**DIRECTIVE**
Turn the data below into a JSON list of strings, one string per line, and skip blank lines. Leave the pictures out.

**GIVEN DATA**
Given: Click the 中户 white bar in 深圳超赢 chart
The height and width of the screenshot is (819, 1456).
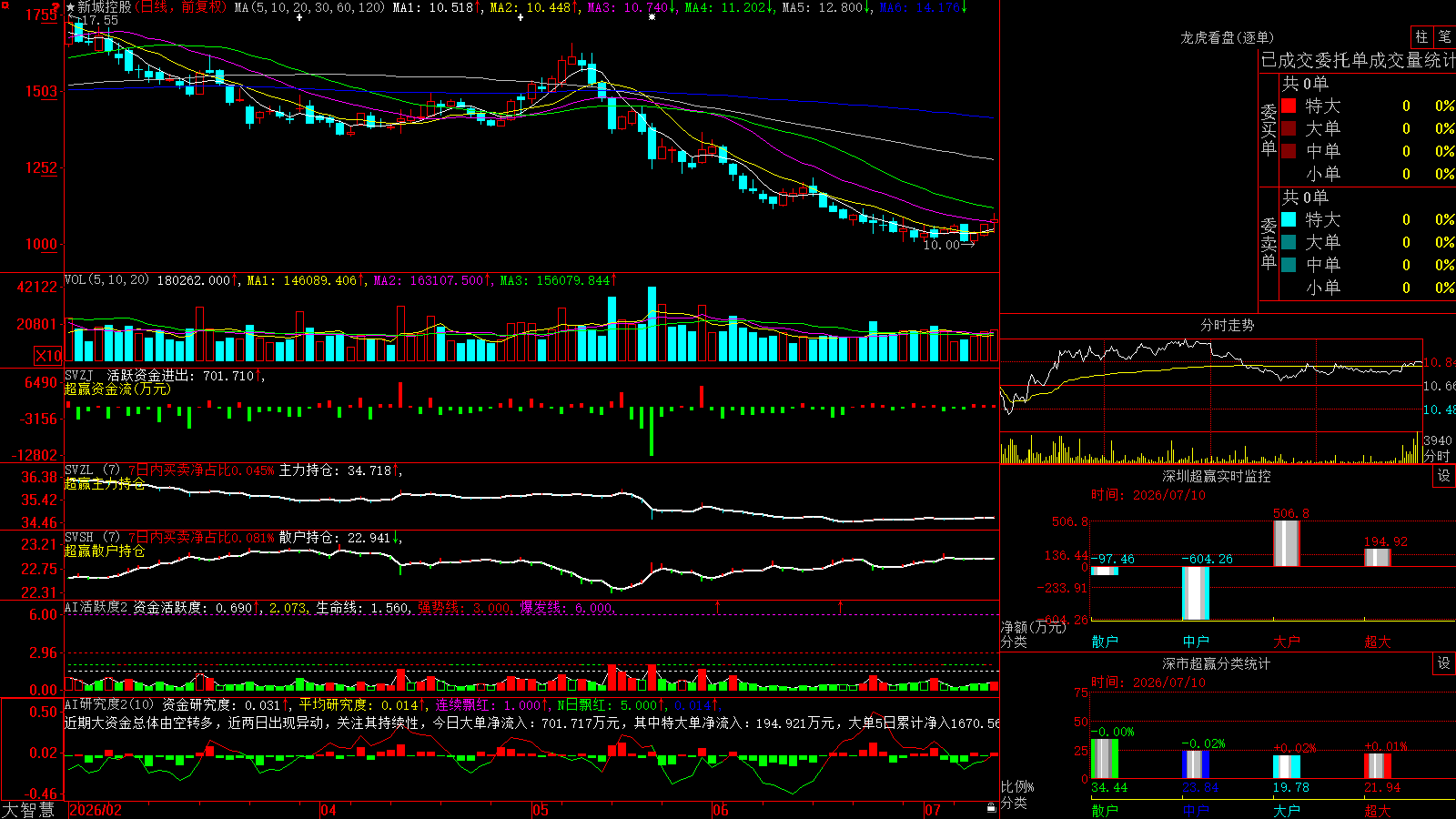Looking at the screenshot, I should click(1196, 593).
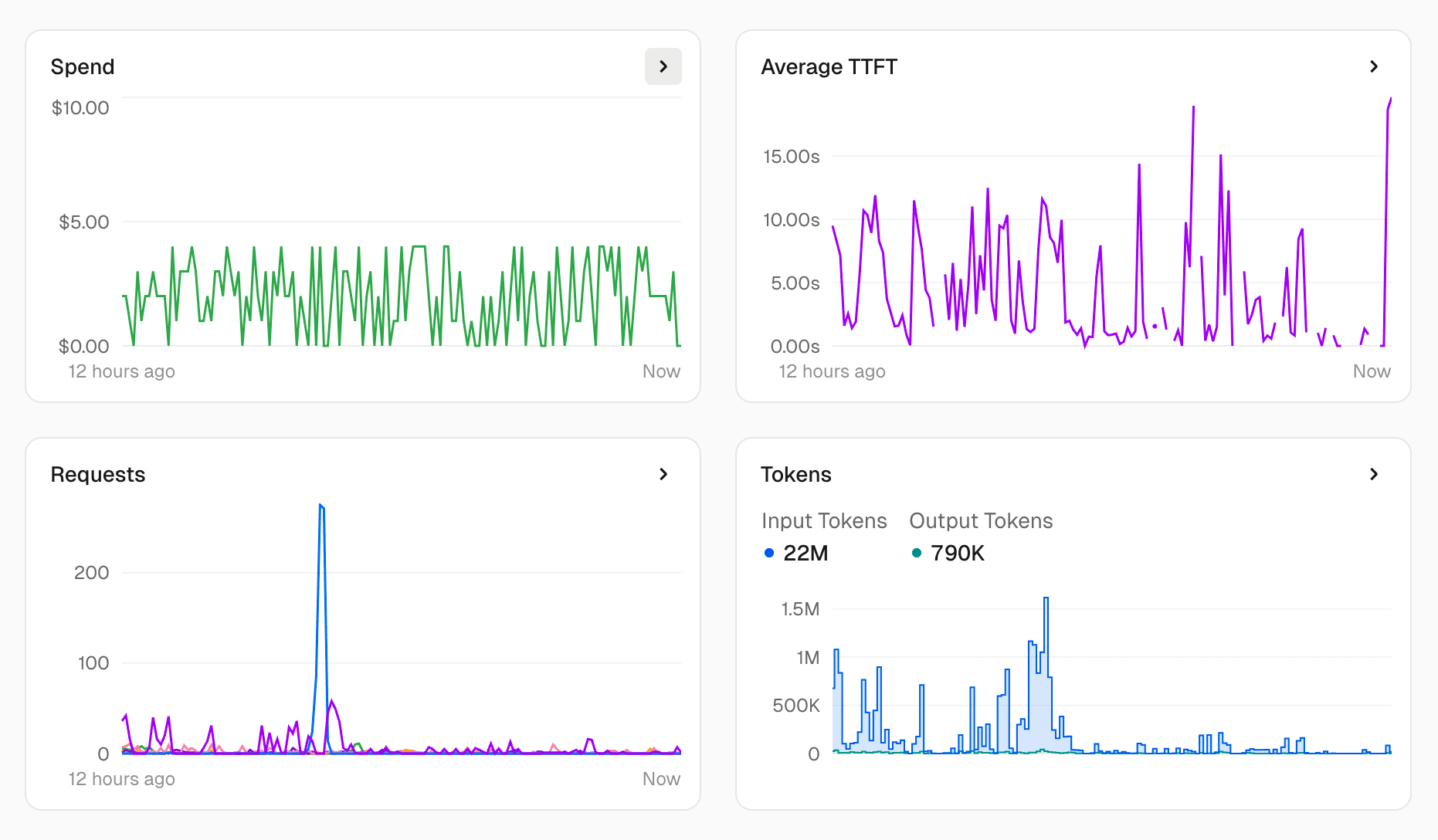Select the Input Tokens legend label

coord(823,521)
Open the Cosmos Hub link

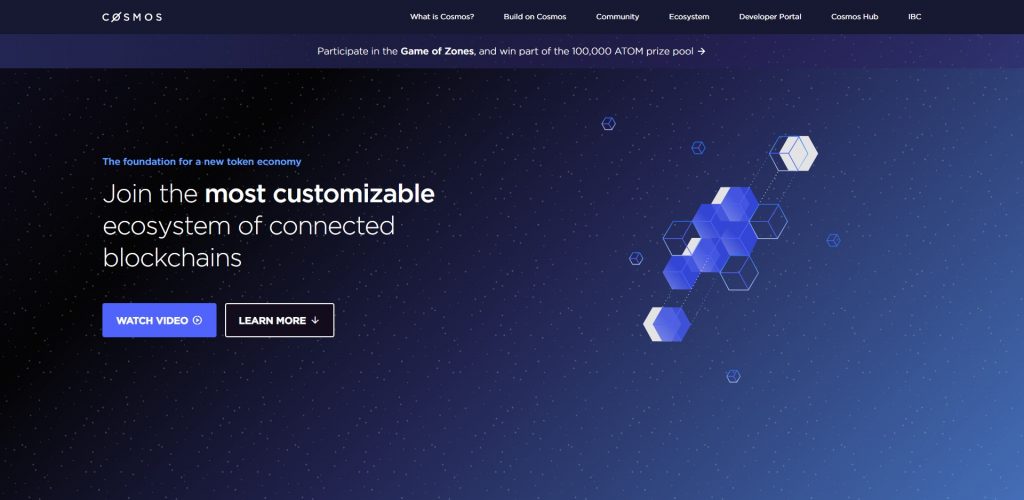[854, 17]
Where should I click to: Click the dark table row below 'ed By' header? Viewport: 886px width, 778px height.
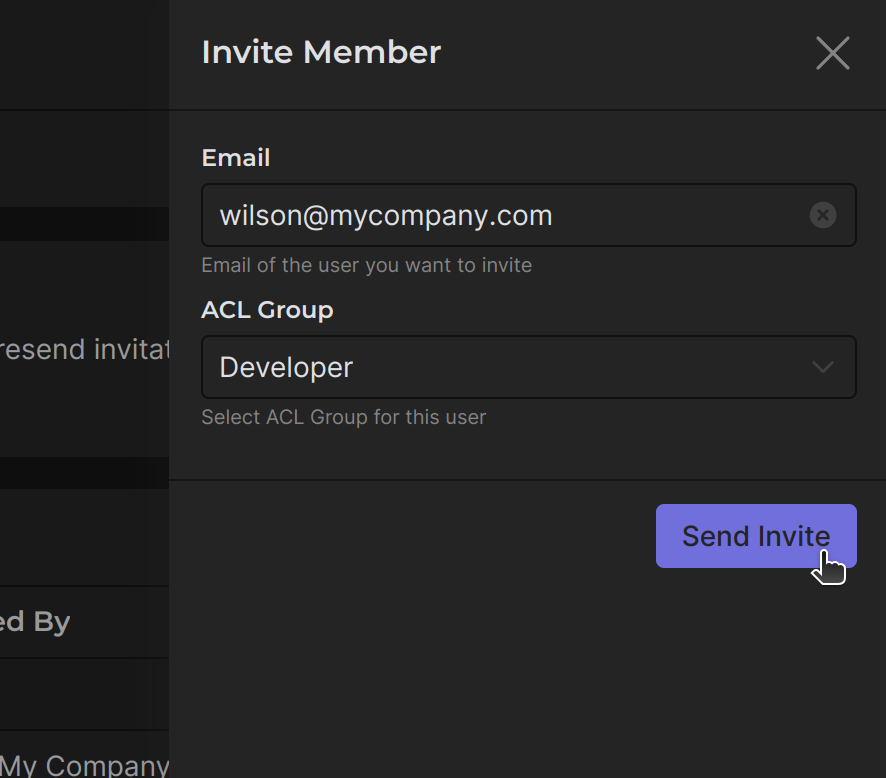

**WRITTEN ANSWER**
[
  "Given: Click the 中户 white bar in 深圳超赢 chart",
  "The height and width of the screenshot is (819, 1456).",
  "Looking at the screenshot, I should click(1196, 593).",
  "Select the Input Tokens legend label",
  "coord(823,521)",
  "Open the Cosmos Hub link",
  "[854, 17]",
  "Where should I click to: Click the dark table row below 'ed By' header? Viewport: 886px width, 778px height."
]